The optimization of the post-processing parameters, as well as the calibration, appear to have enough statistical robustness for real-time operational applications. The robustness comes at the expense of neglecting variations between models, ensemble systems, and forecast times. Our diagnostics have shown that these variations may have significant implications. The optimized, blended superensembles have reasonable thunderstorm forecasting abilities, although they could probably be improved by including more tuning parameters to better account for the neglected parameter variability. These modifications to the post-processing system would require more computational resources and larger training datasets.

We recommend to further improve the proposed algorithm by making the (*u*, *w*, *d*) parameters dependent on the model type used (e.g. Arome, Arpège or IFS models), and by including some dependency with respect to diurnal time, which seems to be important. It would also be interesting for the tunings to depend on forecast range and on geographical location (preliminary testing has shown that our algorithm leads to different tunings if it is restricted to the Mediterranean area). The neighbourhood operator was limited to the space dimension in this study: it should be complemented by some time tolerance, in particular for models with an imperfect diurnal cycle of summer convection. Other model predictors of thunderstorm occurrence should be tested, in particular the PEARP CAPE diagnostic used here could be improved, because CAPE is only loosely related to the actual triggering of thunderstorms in numerical models.

Over regions and periods with less thunderstorm activity than in this paper, the automatic parameter tuning would be more difficult, because a minimum number of thunderstorm events is needed to achieve statistical stability: in an operational setting, the learning algorithm would need to be carefully warmed up at the beginning of each convective season, in particular if the NWP systems used have changed since the previous season. In production settings where reforecasts are not available, one could adjust the size of the learning dataset so that it always contains enough observed and forecast thunderstorm events to achieve statistical robustness. In some parts of the globe, the availability of ground-based lightning and radar data may be problematic, in which case thunderstorm products derived from satellite observations should be useful alternatives.

We have shown that the statistical post-processing has a large impact on the performance of the post-processed multi-ensembles. Probabilistic forecasts based on direct ensemble output (without any post-processing) usually benefit from higher model resolution and larger ensemble size, but as we have seen, this is not always true after post-processing: in some conditions, a poor man’s ensemble or a low-resolution global model can outperform more expensive NWP systems. The probabilistic forecast quality and the benefit of multi-ensembles also depends on the user cost-loss ratio – that is, on the relative cost that is attached to false alarms and to missed events. In a nutshell, multi-ensembles do not necessarily beat single-ensemble systems in all respects, but with a suitable post-processing they can be an attractive way of combining output from multiple systems, for specific user needs, and on a broad range of forecast horizons.

It would be useful to extend the approach used here to forecast violent thunderstorms. This would require a complexification of the observation definition (taking into account important meteorological variables such as gusts, hail and rain accumulation) and of the model diagnostics used. The rarity, and often low predictability, of these events will require larger training datasets, possibly including nowcasting products in the blending. This will be the topic of future work.

▶ **DATA TO EXAMINE**
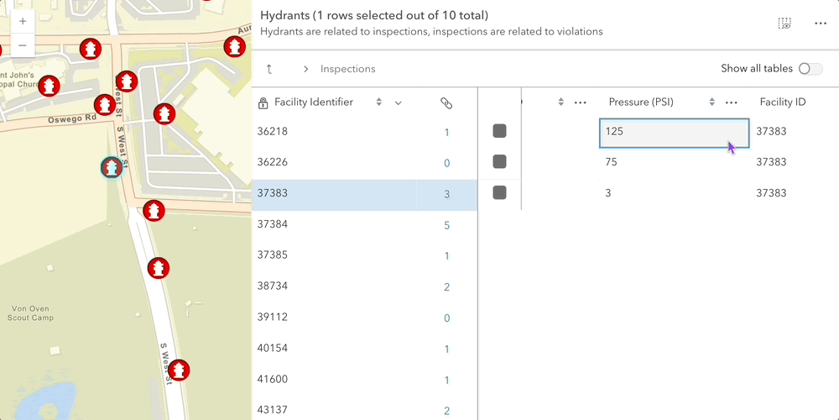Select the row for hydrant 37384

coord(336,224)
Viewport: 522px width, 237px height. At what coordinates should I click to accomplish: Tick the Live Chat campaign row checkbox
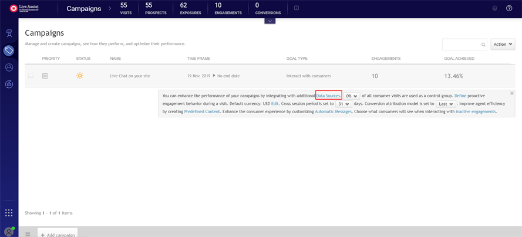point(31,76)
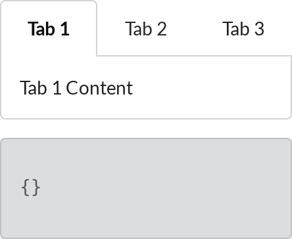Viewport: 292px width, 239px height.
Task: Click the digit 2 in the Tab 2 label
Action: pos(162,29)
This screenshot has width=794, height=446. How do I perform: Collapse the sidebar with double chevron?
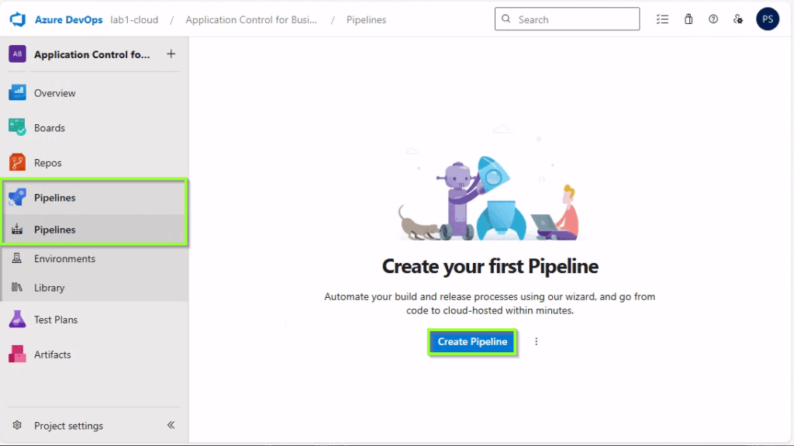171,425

...

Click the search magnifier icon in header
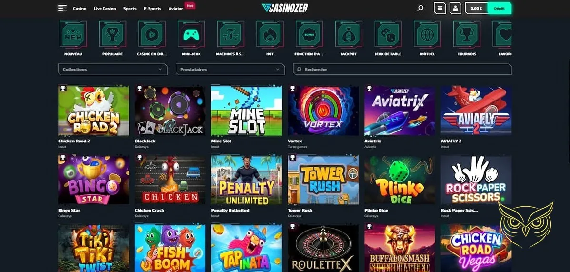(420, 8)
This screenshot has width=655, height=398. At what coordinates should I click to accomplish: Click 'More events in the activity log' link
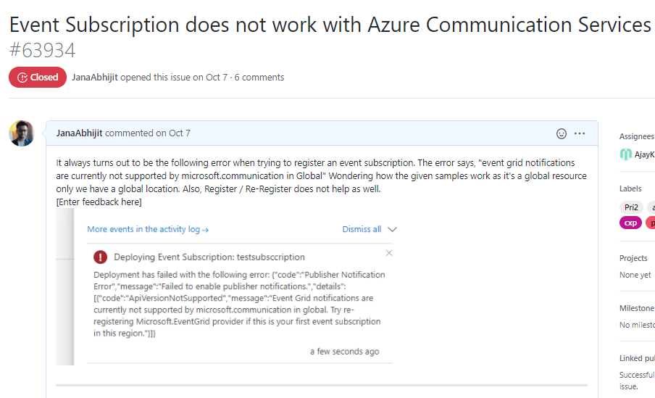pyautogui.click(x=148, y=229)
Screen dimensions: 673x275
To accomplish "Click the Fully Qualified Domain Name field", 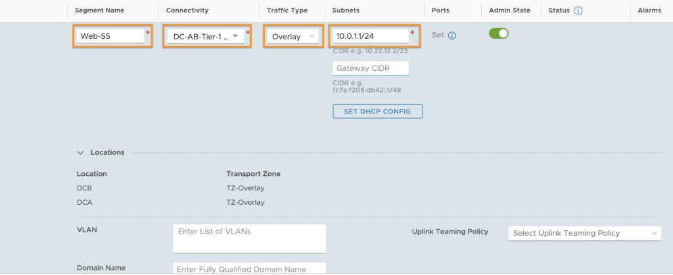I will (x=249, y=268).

▶ **WHAT THE TASK ASKS**
In the thunderstorm forecasting text, what should serve as an alternative in regions where ground-based lightning and radar data may be hard to obtain? The rows come from a different source than the text.

▶ **FINISHED TASK**
Thunderstorm products derived from satellite observations.